The Orthodox Holy and Great Council wound up in Crete on Sunday with a declaration on several issues facing the world that had no place on the agenda of its week-long discussions of internal problems of the Orthodox Church.
The Council’s message to ”the Orthodox people and to all people of good will” said follow-up meetings might be held every seven to 10 years and reiterated official support for dialogue with other Christians, the most hotly debated issue during the closed-door conference.
The Council, the first such summit in 1,200 years, then condemned the “morbid religiosity” of the violence committed by fundamentalists of various religions, called for peace in the Middle East, warned against the negative consequences of scientific progress and said “the present-day ecological crisis is due to spiritual and moral causes”.
The heads of the 10 participating churches celebrated a Sunday divine liturgy to mark the end of the meeting, which the churches of Russia, Bulgaria, Georgia and Antioch announced they were boycotting in the weeks before the sessions began on 20 June.
“The key priority of the Council was to proclaim the unity of the Orthodox Church,” the message said. “The existing unity needs to be strengthened and to bear new fruits.” It mentioned a proposal for follow-up councils “to be convened every seven or ten years” without offering any other indication if or when another summit would be held.
The Church attached “great importance” to dialogue with other faiths, especially with other Christians, it stressed. “The explosions of fundamentalism observed within various religions represent an expression of morbid religiosity.
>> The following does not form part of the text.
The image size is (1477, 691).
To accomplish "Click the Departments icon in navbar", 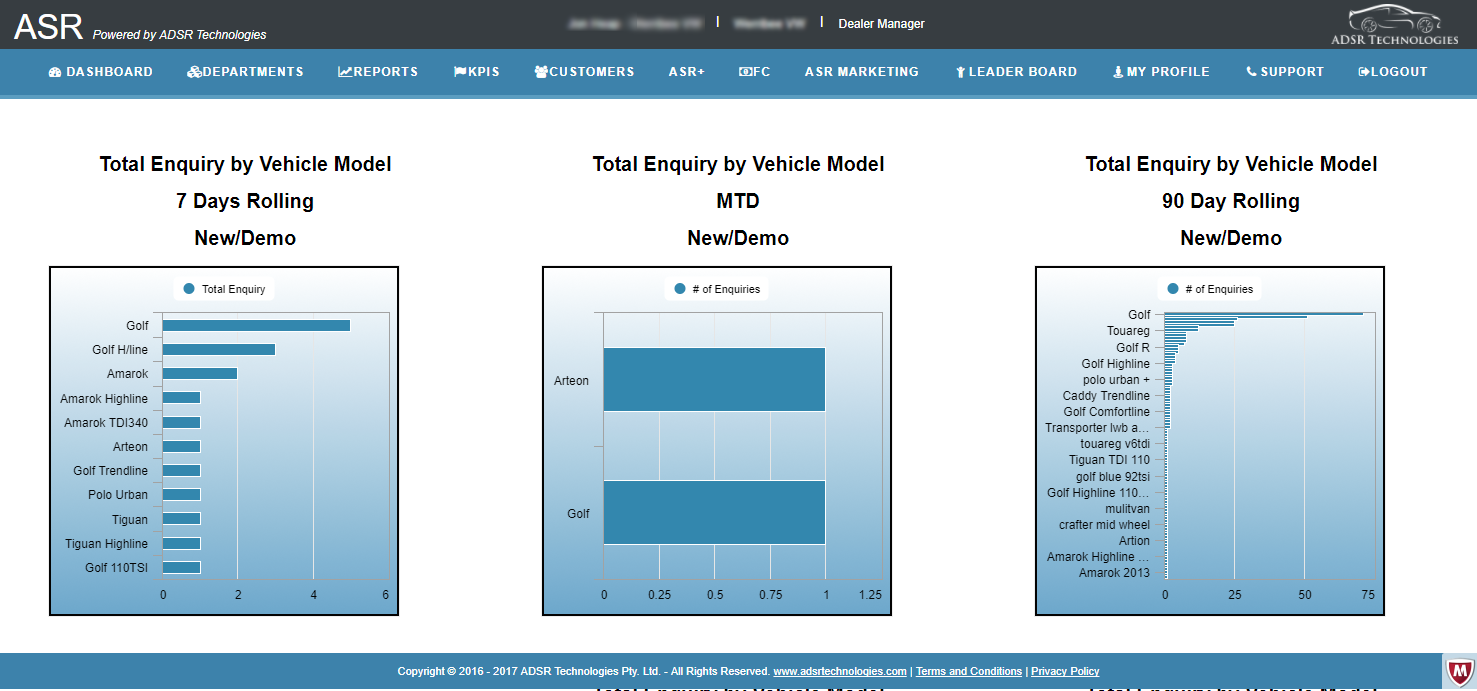I will click(194, 72).
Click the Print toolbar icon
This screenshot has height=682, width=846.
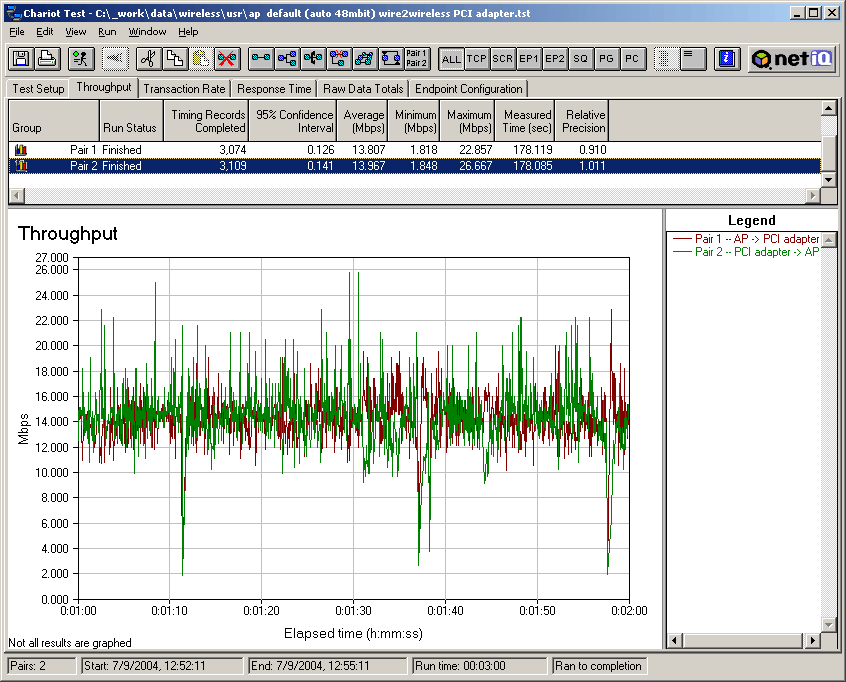(x=46, y=59)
Sober inter-religious dialogue helps significantly to promote mutual trust, peace and reconciliation. The oil of religious experience must be used to heal wounds and not to rekindle the fire of military conflicts.”
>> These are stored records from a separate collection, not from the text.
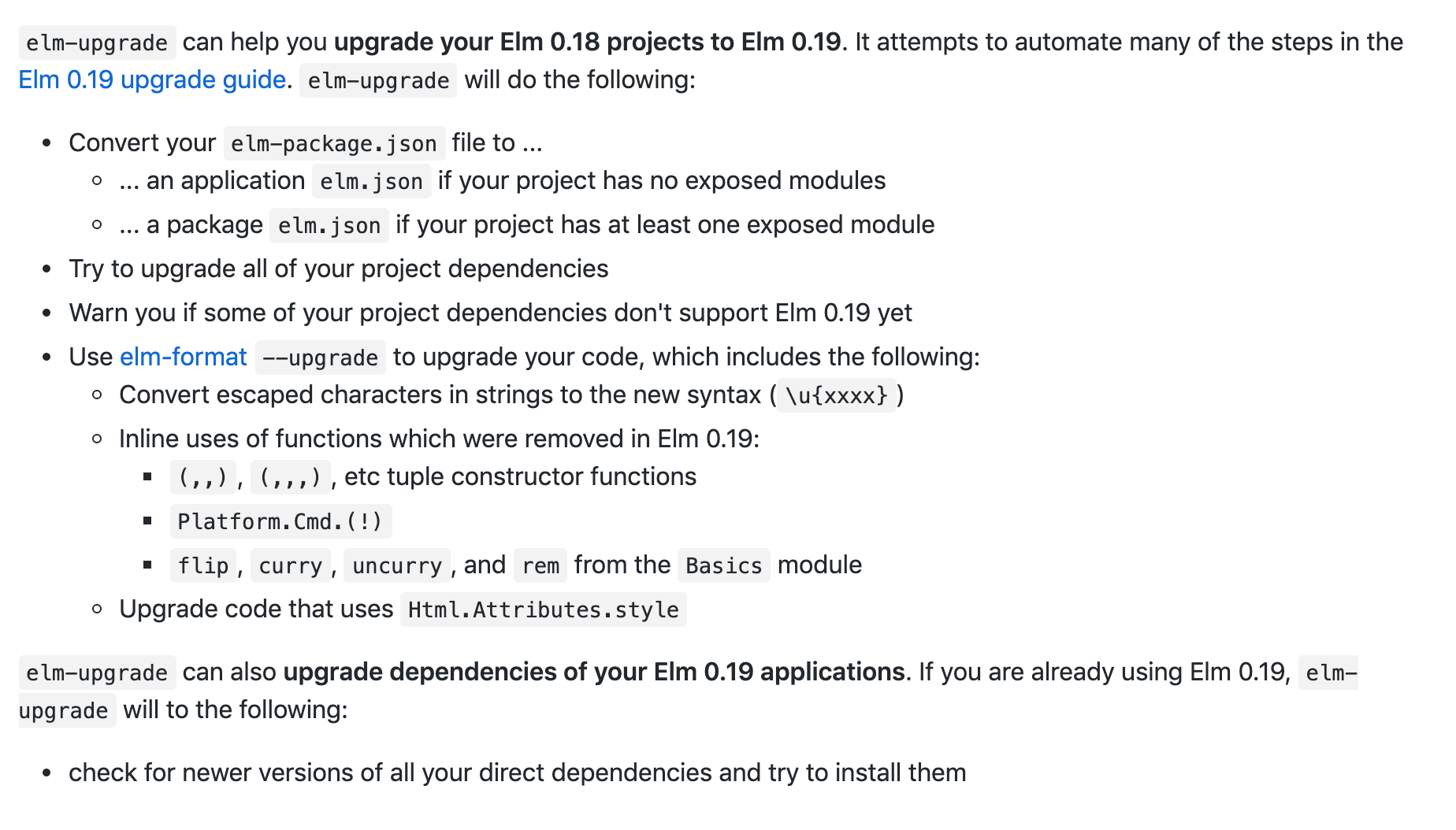Click 'Try to upgrade all of your project dependencies' text
This screenshot has width=1456, height=830.
point(339,269)
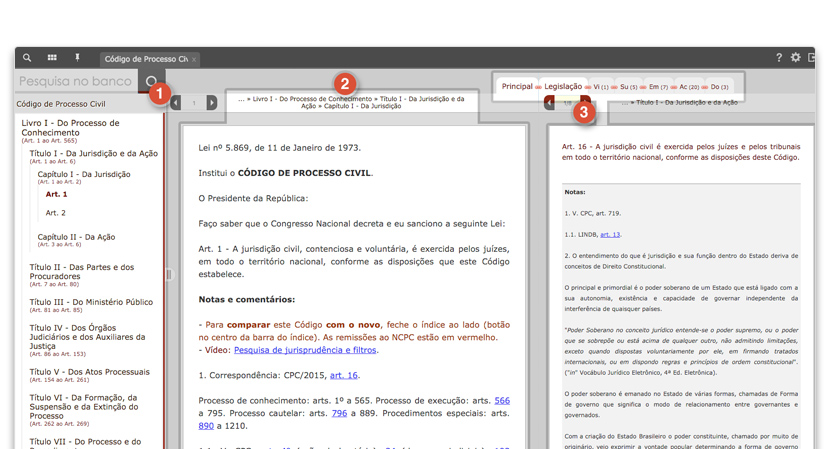Click the magnifier icon in the top bar
The height and width of the screenshot is (449, 830).
[x=27, y=58]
It denounced the persecution of Christians and other religious minorities in the Middle East as well as the destruction of churches and cultural monuments, and urged countries taking in refugees “to continue to offer help to the limit or even beyond the limit of their abilities”.
The message, signed by all delegation members, criticised the secularisation of western societies and defended the “indissoluble loving relationship of man and woman as “a great mystery … of Christ and the Church”. The family that springs from marriage is a “little church”, it added.
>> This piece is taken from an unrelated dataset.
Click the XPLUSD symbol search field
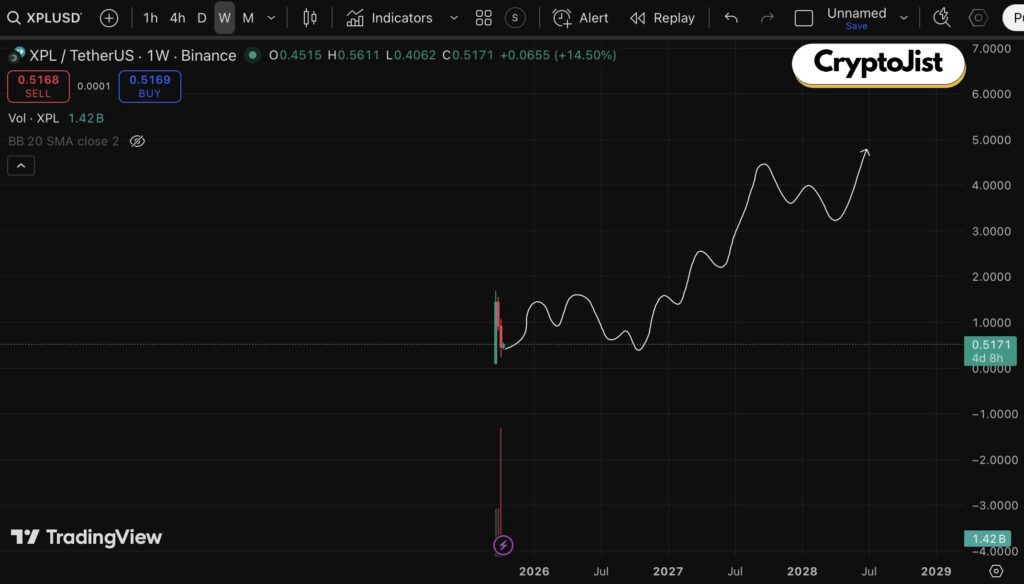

The Orthodox Church does not adopt a position on every scientific question, the message said, but denounces “the gradual loss of precious traditions, the destruction of the natural environment and the questioning of moral values”. Science cannot answer moral questions, which the Church tries to respond to “through a bioethics … founded on Christian ethics and Patristic teaching”.
The message argued the present ecological crisis — a problem of special concern for Ecumenical Patriarch Bartholomew — had its roots in “greed, avarice and egoism, which lead to the thoughtless use of natural resources, the filling of the atmosphere with damaging pollutants and to climate change”.
It called religious freedom — the freedom of belief as well as the right to worship and provide religious education — a fundamental human right.
“The Holy and Great Council has opened our horizon towards the contemporary diverse and multifarious world,” it said in summary. “The Orthodox Church … is sensitive to the pain, the distress and the cry for justice and peace of the peoples of the world.”